After all, when I stepped out onto my driveway this morning at 5:45 am, it was sleeting nicely and there was ice on my car. I met the rest of the Breakfast Bunch (Mrs. Eagle, Mrs. Chicken, and Mrs. Momma-Aide) at Waffle House for our traditional Friday breakfast, and we were all sitting there, stunned, that they hadn't called school yet. My gosh, it was sleeting like mad out there!! We rolled into school about twenty minutes before they started unloading kids from the buses and they still hadn't called it. Although it hasn't happened since I've been at The School, in the past they've actually canceled school and had the buses go back out and drop the kids off.
The kids came stomping in grumbling and complaining about how they all wanted to sleep in and it wasn't fair and it was awful and gosh it's just dreadful they had to go to school today. Considering that I finalized grades this past week and noticed that in between holidays, election day and snow days we haven't had a five day week since the middle of January, I think they were getting a bit spoiled. This four day school week was really appealing to them. However, we have already used up our three allotted snow days this year. Personally, I'm not enthralled with the idea of adding days to the end of the year.
So we had first period, and second, and third, and nothing...the kids had finally settled down and were working pretty well when it was time to go to lunch. Unfortunately we walk them down to lunch right past a series of big glass doors and they all looked out and saw....SNOW!
Great. They hit the cafeteria all wound up, convinced that, at last, they were going to go home. It only got worse when they heard an announcement over the broadcast system calling all the eighth grade team leaders to the office.
By the time we got back to class they were nearly pinging off the walls. We had an email waiting for us telling us that school was going to be released at noon.
In an hour and a half.
We had, obviously, already had lunch so we proceeded to continue on with the day, teaching and trying to keep our kids focused and on-task while the cafeteria quickly got the 6th graders and 8th graders fed. I felt bad for the eighth grade teachers as they had to march the kids to the cafeteria, have them pick up lunch on special foam trays, and march them back to their classrooms for them to eat.

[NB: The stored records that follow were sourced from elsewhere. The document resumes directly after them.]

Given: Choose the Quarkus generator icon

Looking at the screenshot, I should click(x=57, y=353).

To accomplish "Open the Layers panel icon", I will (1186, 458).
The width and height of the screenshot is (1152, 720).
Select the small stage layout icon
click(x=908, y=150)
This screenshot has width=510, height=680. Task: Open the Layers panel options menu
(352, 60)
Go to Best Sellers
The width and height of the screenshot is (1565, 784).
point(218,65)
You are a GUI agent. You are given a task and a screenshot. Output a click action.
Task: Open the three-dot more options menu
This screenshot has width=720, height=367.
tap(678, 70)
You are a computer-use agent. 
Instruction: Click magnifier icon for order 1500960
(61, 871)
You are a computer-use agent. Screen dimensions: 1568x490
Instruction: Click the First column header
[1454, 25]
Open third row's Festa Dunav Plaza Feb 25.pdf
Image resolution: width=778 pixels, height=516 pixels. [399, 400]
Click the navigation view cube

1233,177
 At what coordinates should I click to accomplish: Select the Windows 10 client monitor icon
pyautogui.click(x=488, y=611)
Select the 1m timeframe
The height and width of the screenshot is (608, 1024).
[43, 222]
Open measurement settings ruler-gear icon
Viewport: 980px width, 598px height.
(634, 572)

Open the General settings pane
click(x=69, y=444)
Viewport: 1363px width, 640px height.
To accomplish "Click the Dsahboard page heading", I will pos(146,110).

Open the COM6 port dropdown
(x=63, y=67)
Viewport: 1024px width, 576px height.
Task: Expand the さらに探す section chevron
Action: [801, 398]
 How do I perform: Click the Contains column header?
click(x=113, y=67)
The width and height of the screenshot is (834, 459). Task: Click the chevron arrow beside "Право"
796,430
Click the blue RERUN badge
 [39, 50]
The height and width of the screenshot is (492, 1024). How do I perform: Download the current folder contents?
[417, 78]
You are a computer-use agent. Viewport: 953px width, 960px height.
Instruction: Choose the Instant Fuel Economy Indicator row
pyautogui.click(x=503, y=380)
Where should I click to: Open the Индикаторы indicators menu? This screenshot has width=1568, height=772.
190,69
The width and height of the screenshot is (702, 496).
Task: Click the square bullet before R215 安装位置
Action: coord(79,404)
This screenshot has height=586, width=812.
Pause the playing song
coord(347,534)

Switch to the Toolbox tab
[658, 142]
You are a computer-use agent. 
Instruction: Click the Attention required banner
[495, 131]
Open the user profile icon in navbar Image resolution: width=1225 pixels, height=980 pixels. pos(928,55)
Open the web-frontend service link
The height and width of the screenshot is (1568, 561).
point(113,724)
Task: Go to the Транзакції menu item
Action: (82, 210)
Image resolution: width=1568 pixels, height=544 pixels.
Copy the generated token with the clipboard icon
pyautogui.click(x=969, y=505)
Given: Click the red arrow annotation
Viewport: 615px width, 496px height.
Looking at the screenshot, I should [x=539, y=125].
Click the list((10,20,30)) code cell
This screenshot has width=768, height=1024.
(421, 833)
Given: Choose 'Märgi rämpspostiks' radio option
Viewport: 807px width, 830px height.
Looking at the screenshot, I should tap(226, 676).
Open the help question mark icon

By the time my fifth period rolled around, nearly half of them had already had a parent come by and dismiss them. By the time the call went out to load the buses the kids were nearly besides themselves with excitement.
We were just hoping they could all get the kids dropped off at home and didn't have to turn around and bring them back to school. The thought of being stuck with these kids for hours on end, and possibly overnight if it really get nasty, was enough to scare the bejeebers out of any of us.
Fortunately the buses got off, the roads weren't bad - yet - and we all got dismissed ourselves at twelve thirty.
And as for me, I don't go the bread and milk route. I've got a case of local wine and plenty of popcorn if I need it.